La bolsa del hospital ya estaba preparada desde tiempo atrás. Llegamos a la casa de mis padres, donde íbamos a dejar a Diego mientras yo andaba ocupada en lo mío, y mi padre, sin decir nada, cogió su chaqueta y se metió en el coche con nosotros. No pidió opinión ni permiso, solo vino. Recuerdo la emoción de mi yaya, con lágrimas en sus ojos, mientras me despedía y me deseaba una horica corta. Y la seriedad de mi madre, callada.
Cuando llegamos al hospital, la puerta de mi cuerpo ya estaba bastante abierta. Aún así estuve en una sala con otras mujeres, poco tiempo por fortuna, porque alguna gritaba mucho y yo no decía ni una palabra, y todo eso me resultaba más perturbador que mi propio dolor.
Mi parto fue una clase práctica de obstetricia: el paritorio estaba lleno de estudiantes, con el médico explicando cada maniobra que hacía. En realidad, me importaban poco tantos espectadores. Yo estaba a lo mío, a respirar, a hacer ese trabajo de la mejor manera.
No tardó en asomar la cabeza. En un tiempo sin epidural, el momento de la expulsión era el más liberador, el más sencillo.
Y allí estaba Diana. Magnífica y lustrosa, con los ojitos abiertos a un mundo por conocer, sanita, completa, perfecta. Volví a sentir el vacío de mi vientre desocupado, y una especie de miedo ante la incertidumbre de esa vida nueva que había salido de mi; la revolución loca de mis hormonas y el tremendo cansancio.

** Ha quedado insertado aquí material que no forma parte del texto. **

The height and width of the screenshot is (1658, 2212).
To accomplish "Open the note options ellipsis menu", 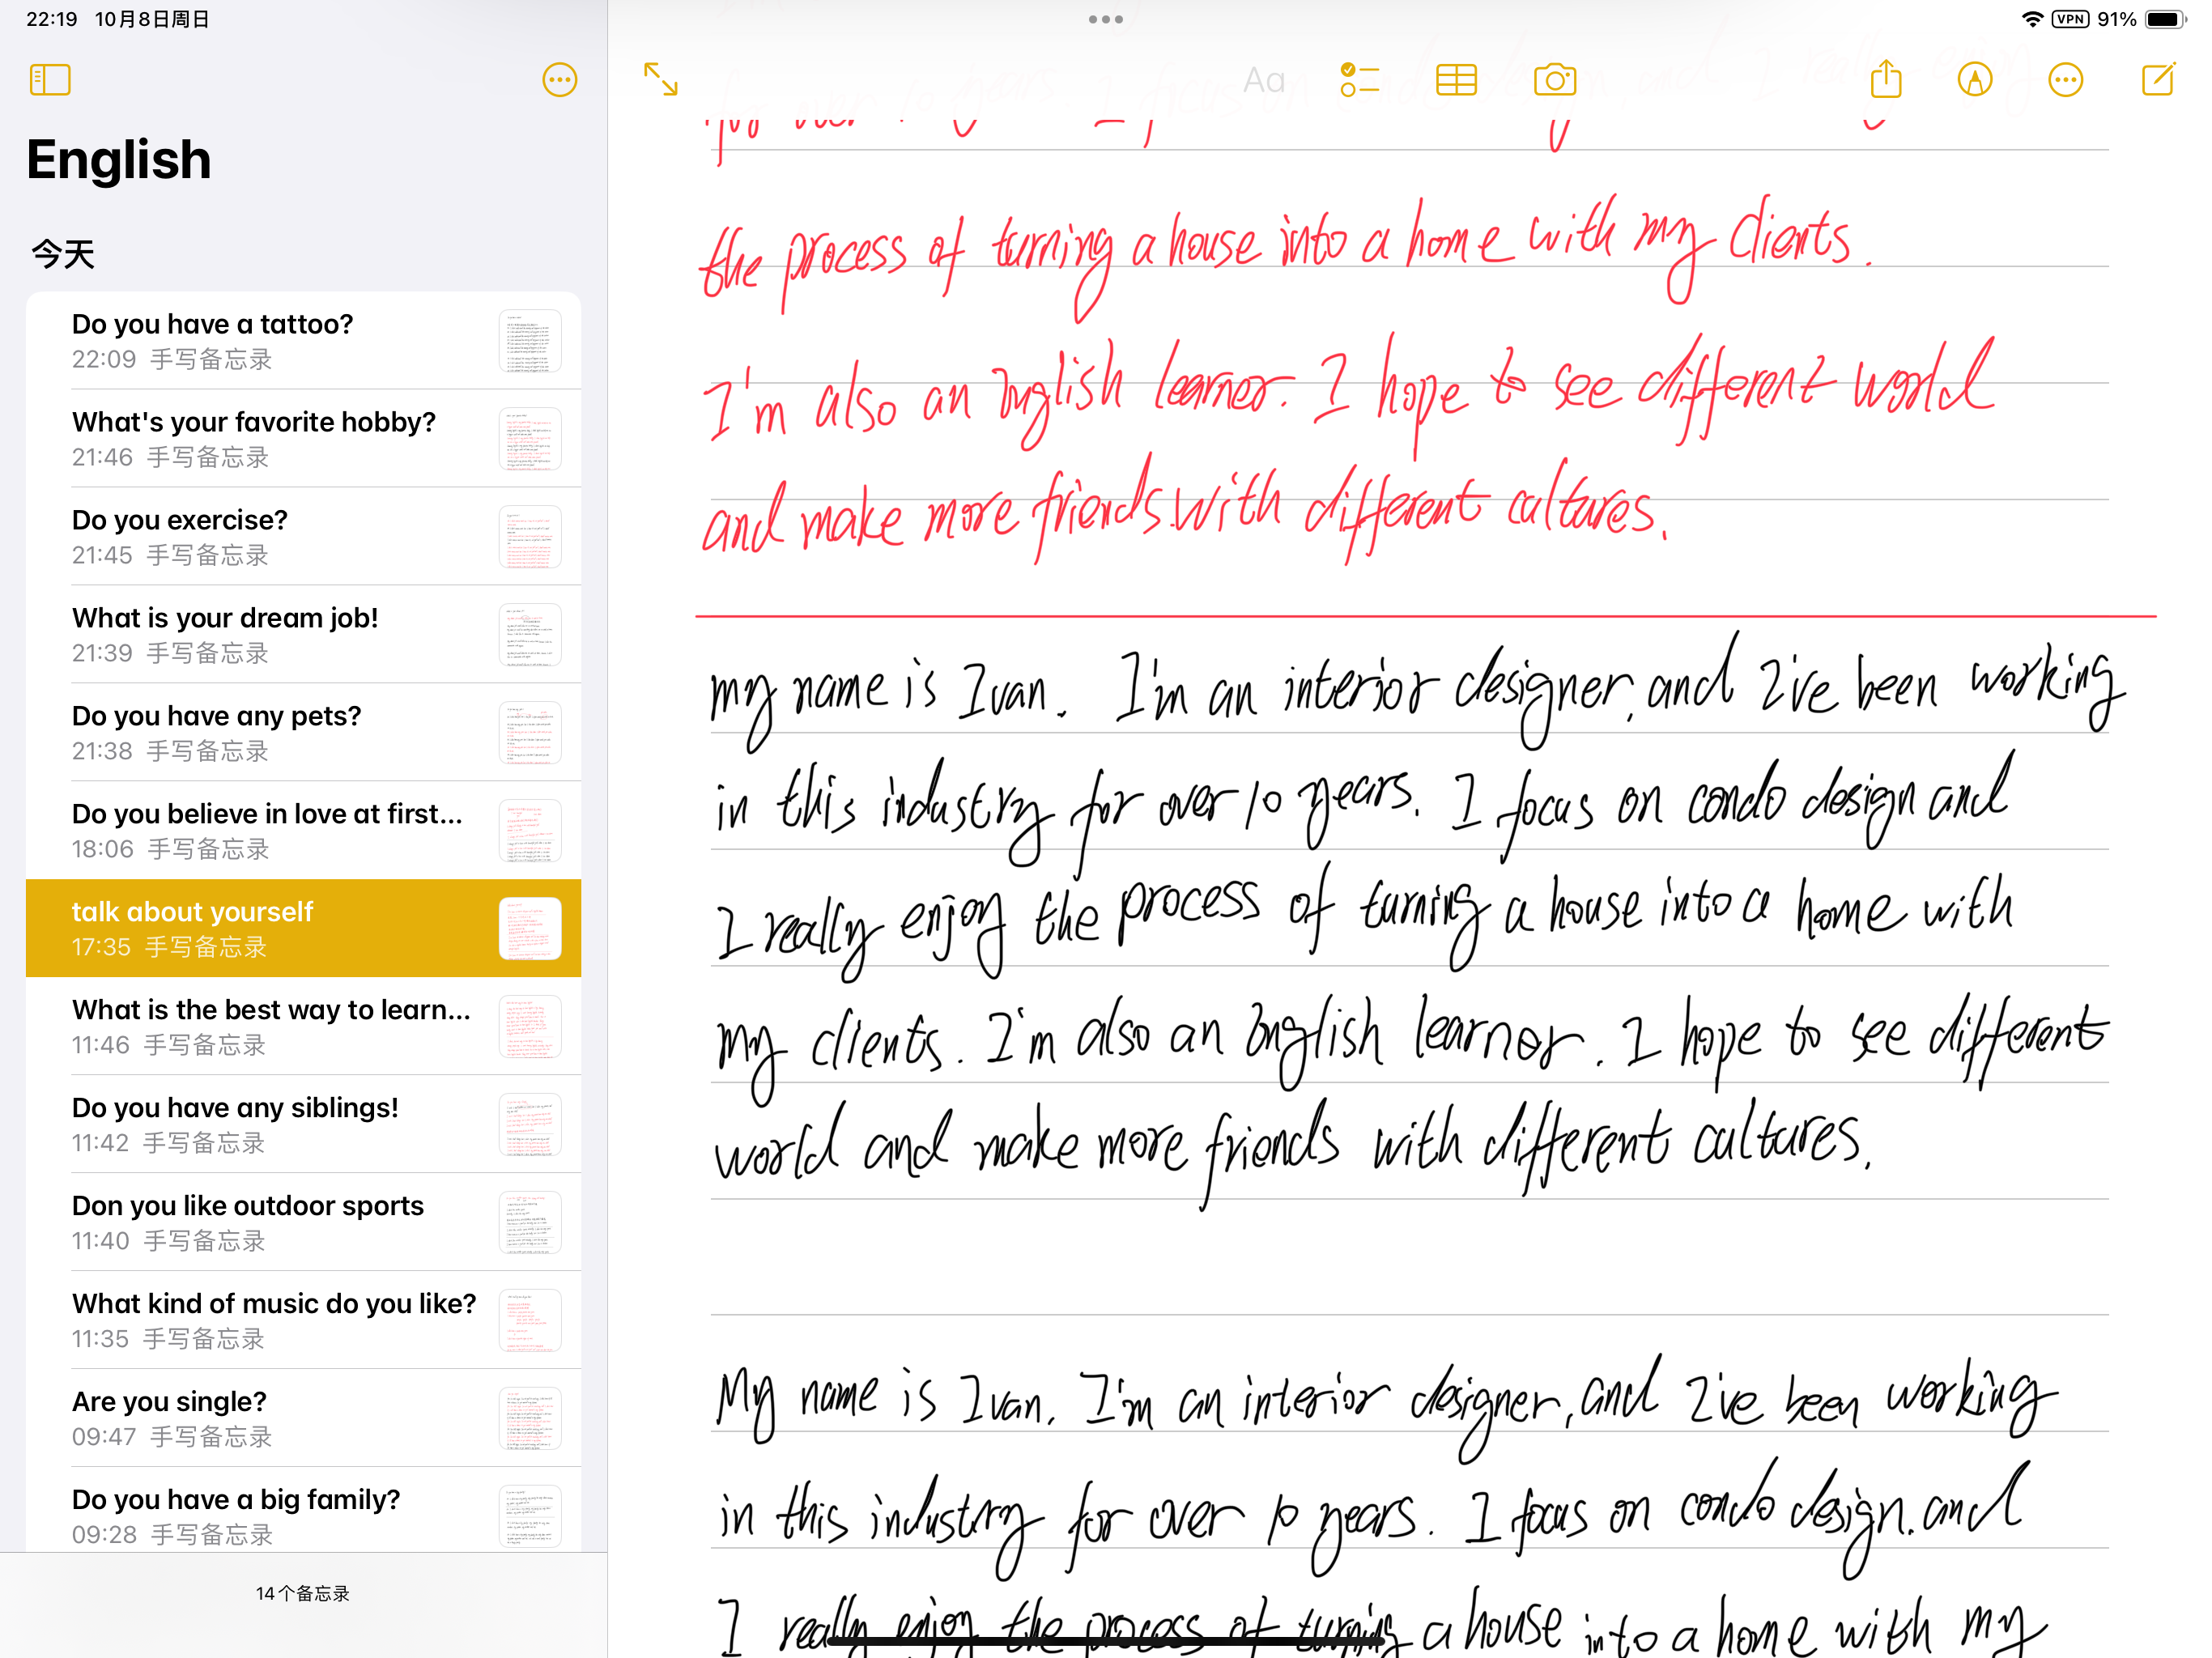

Pido a quien corresponda no olvidar nunca todo esto, porque recuerdos como este me hacen sentir de nuevo el momento, y está lleno de belleza.
Hoy hace cuarenta años de eso. Felicidades, hija.

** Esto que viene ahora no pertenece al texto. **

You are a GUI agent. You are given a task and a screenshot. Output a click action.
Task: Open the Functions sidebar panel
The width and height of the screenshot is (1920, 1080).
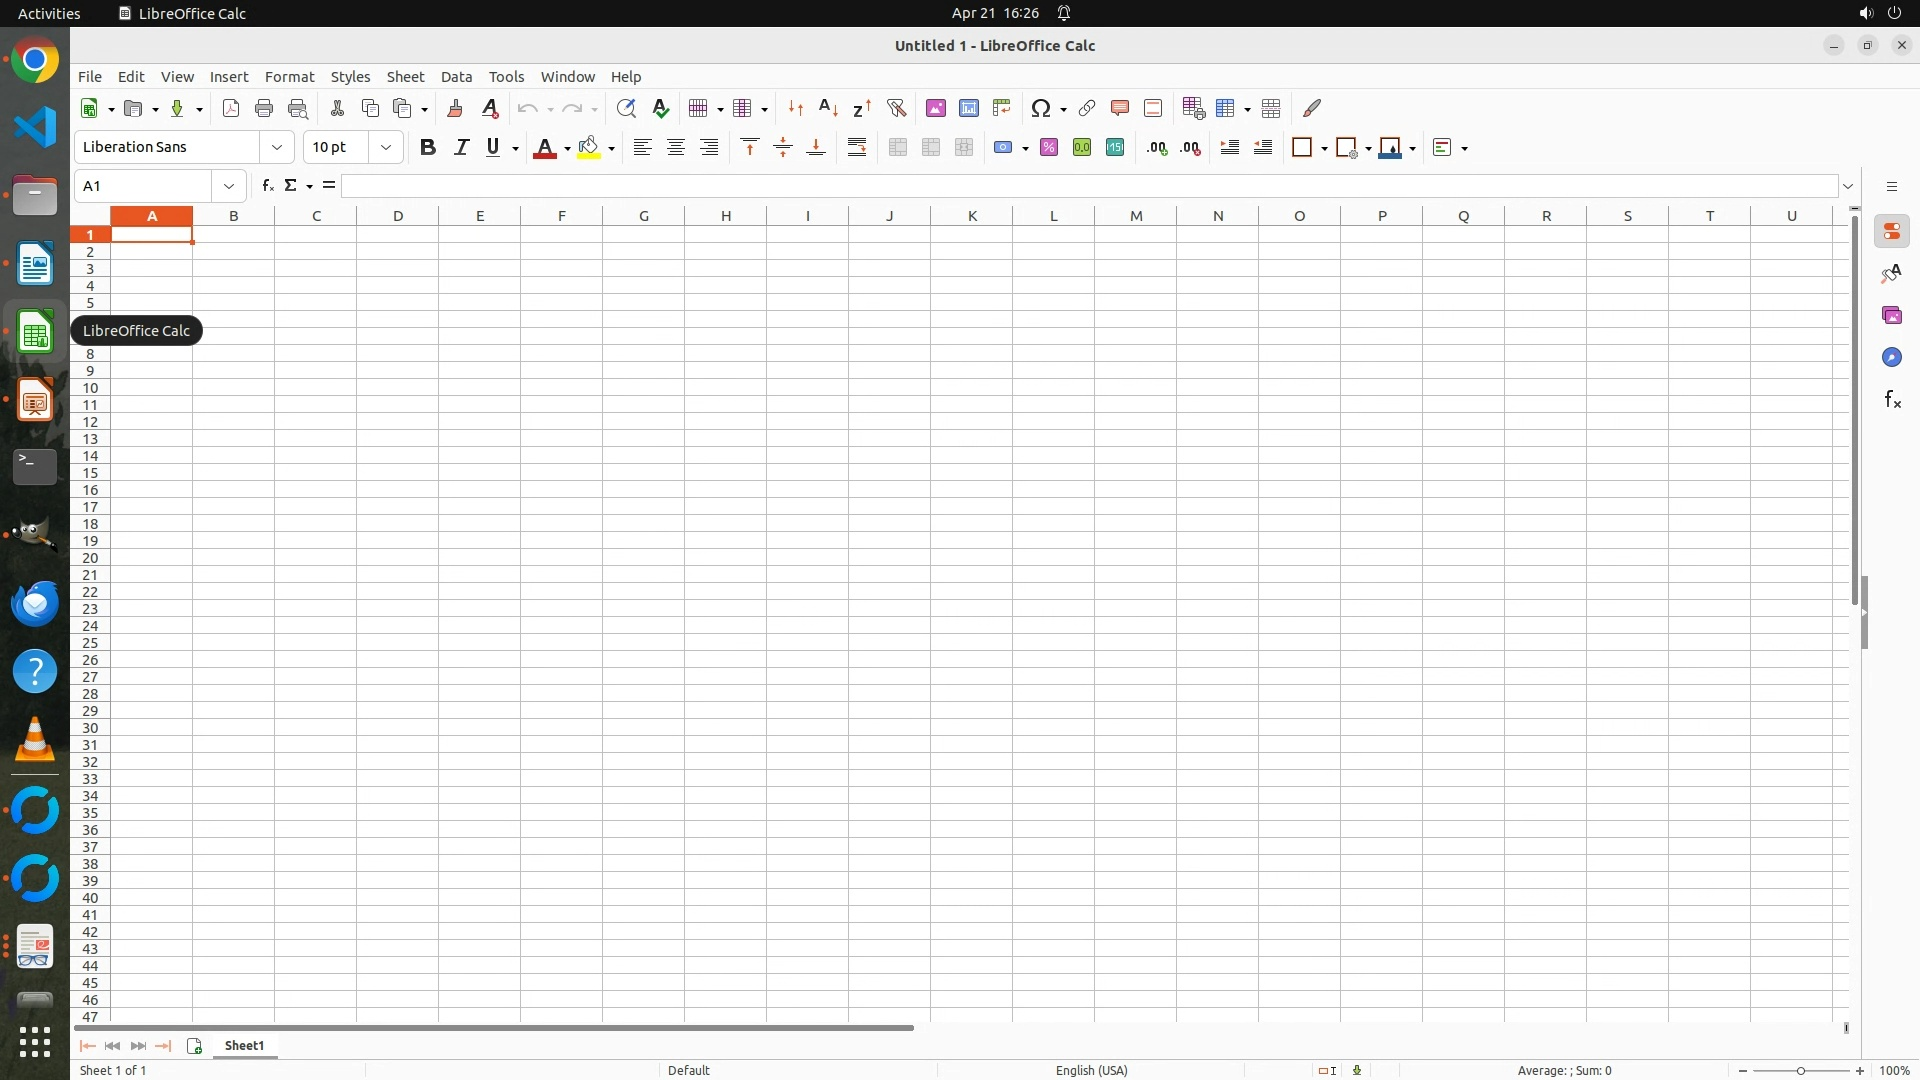coord(1892,400)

miércoles, 14 de mayo de 2025
Tiempo de celindas
Hacia finales de curso, cuando la primavera mordía con su calor, una tapia grande, camino del cole, se cuajaba de celindas. Cada día, a la salida de clase, camino a casa, durante un tramo me acompañaba el aroma sutil y penetrante de las pequeñas flores, tan perfectas en sus pétalos de nieve, tan atrevidas con el amarillo de sus estambres. Había muchísimas y no me sentía una ladrona si arrebataba alguna a la pared, y así podía olerlas cuando dejaba atrás la tapia.

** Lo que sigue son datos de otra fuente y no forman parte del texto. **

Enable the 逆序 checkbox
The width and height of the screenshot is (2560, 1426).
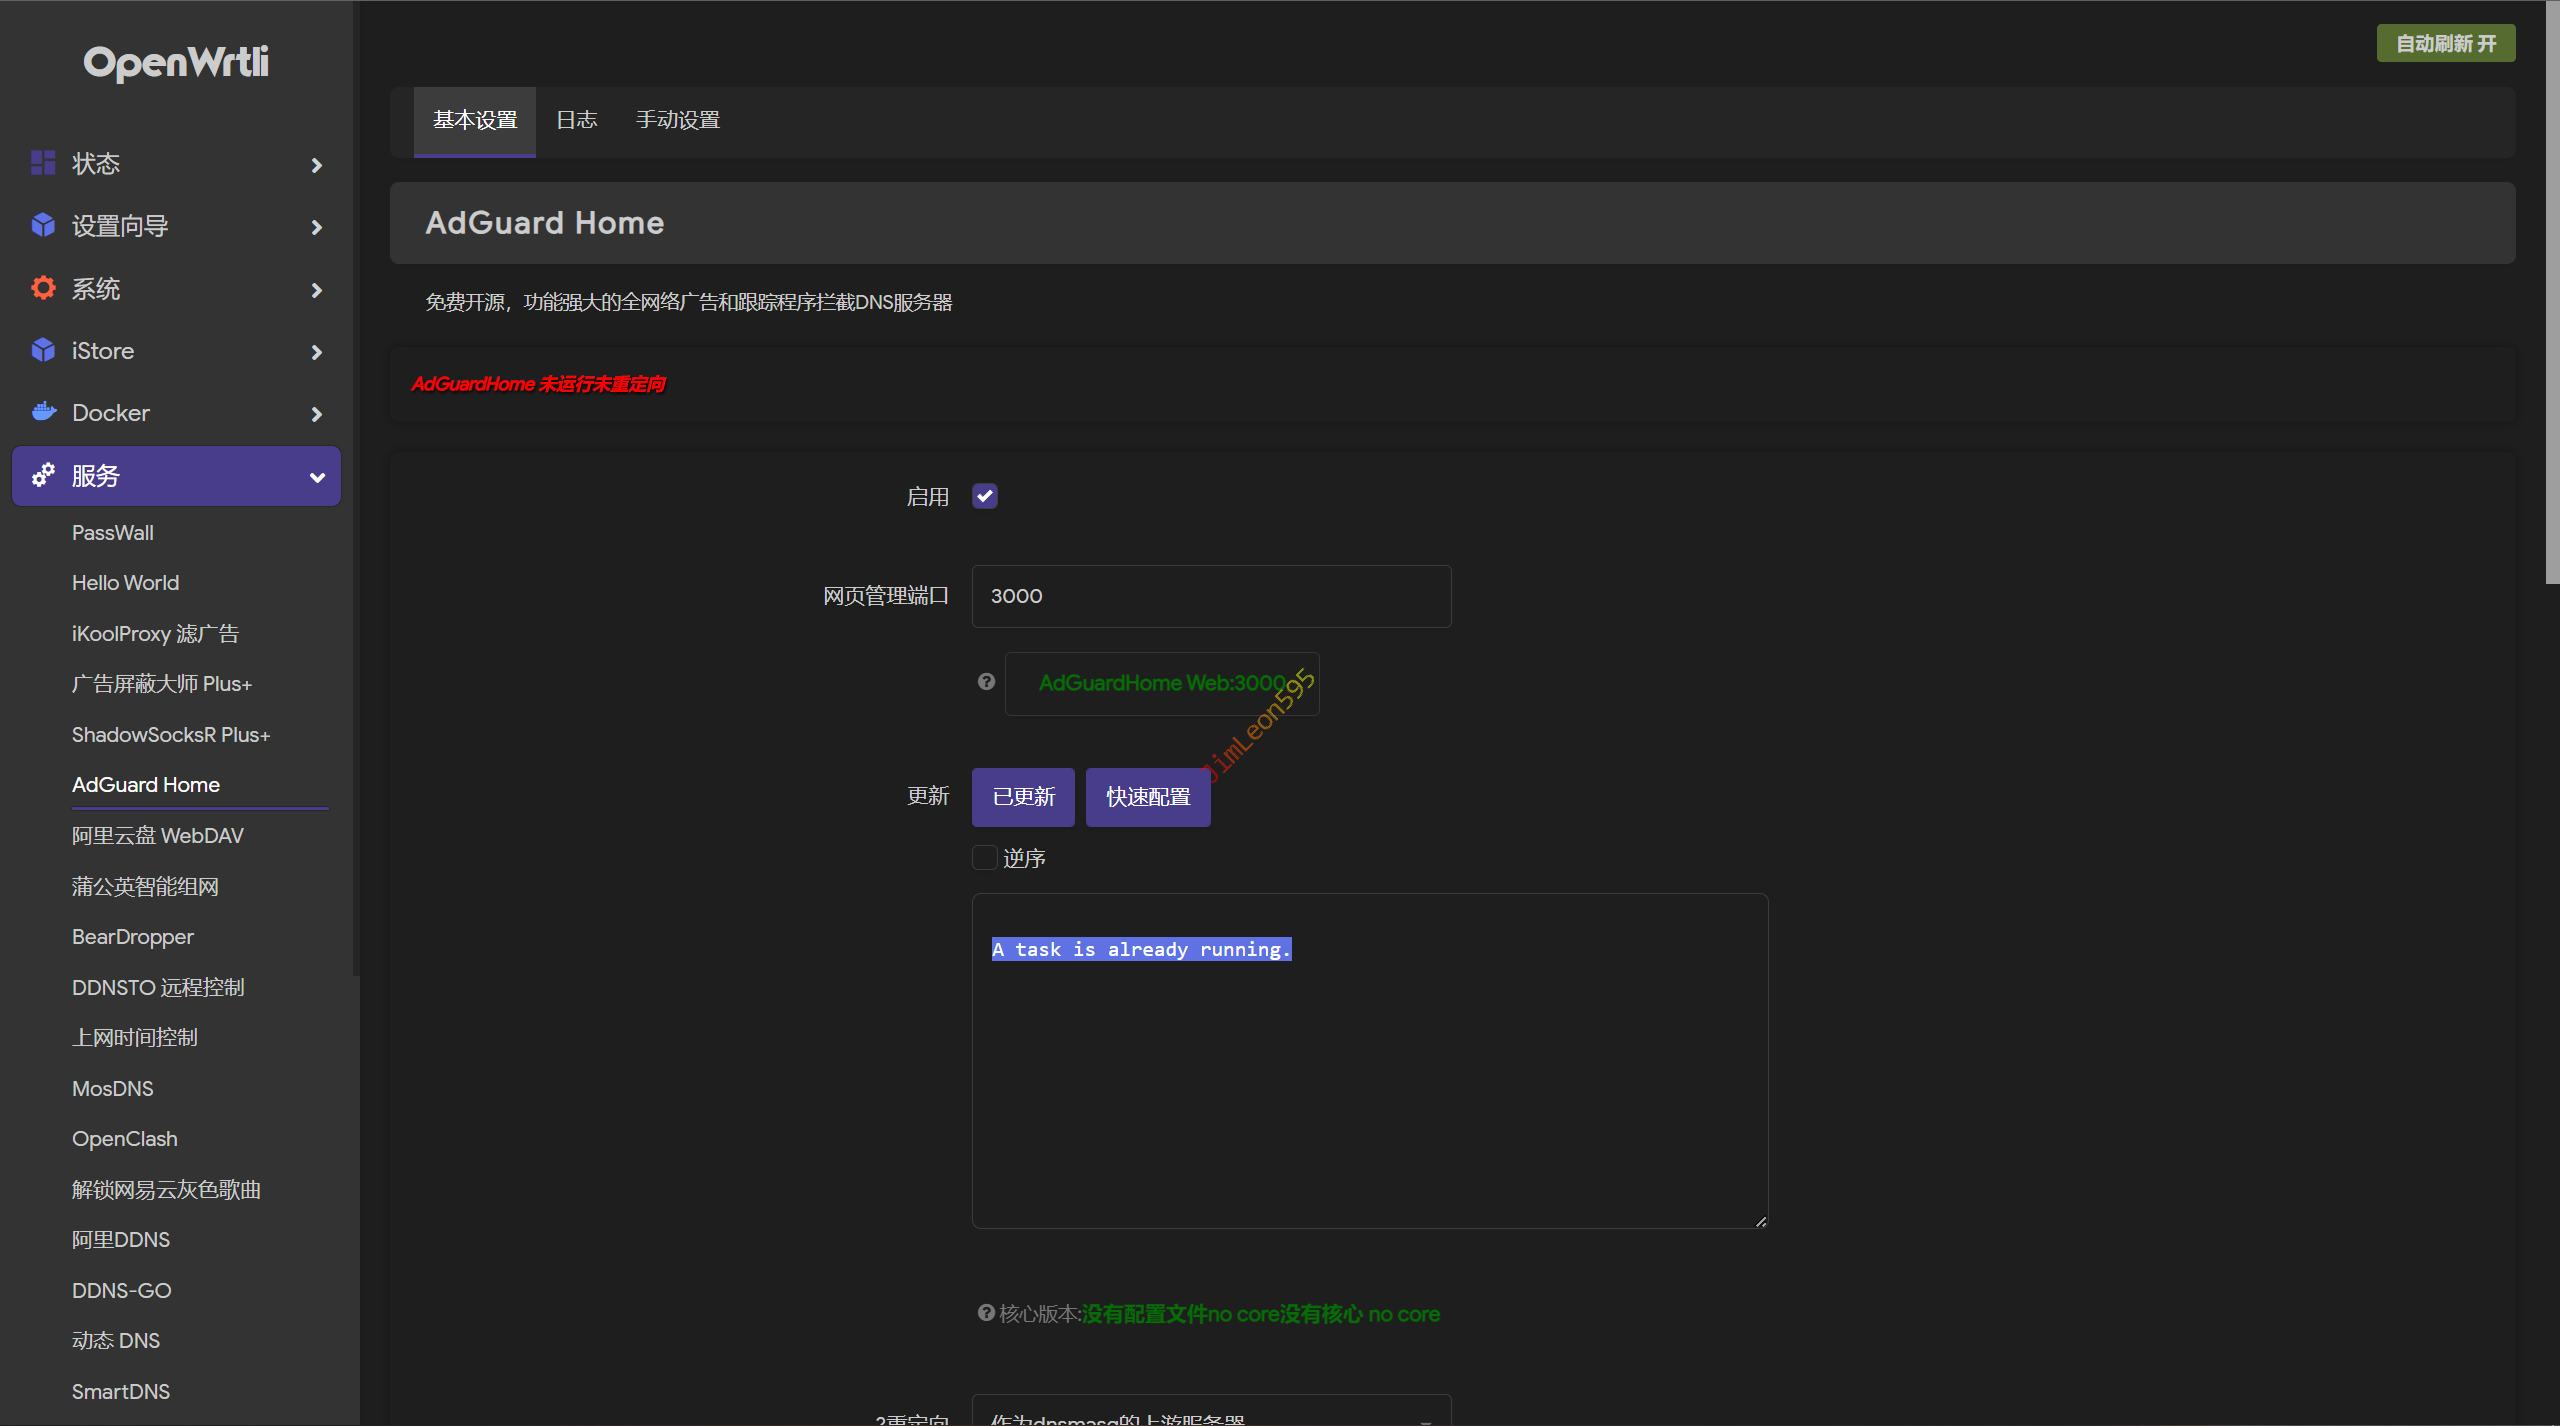(x=985, y=858)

Tantos años después, cerca de mi casa de ahora, crece un arbusto de celindas. Esta vez sí me sentí un poco delincuente al robar tres florecillas, porque esa fragancia me devolvió a otro tiempo, a la persona que fui, a la niña que crecía sin saberlo, y no me pude resistir al delito. Las puse en un vasito con agua. Durante dos o tres días, me siguieron regalando su aroma. Me recordaron, de manera precisa, lo frágil que puede ser el recuerdo, y lo fuerte que permanece en la mente un olor, una sensación, una emoción. Tan presente, aún, en el tiempo de celindas.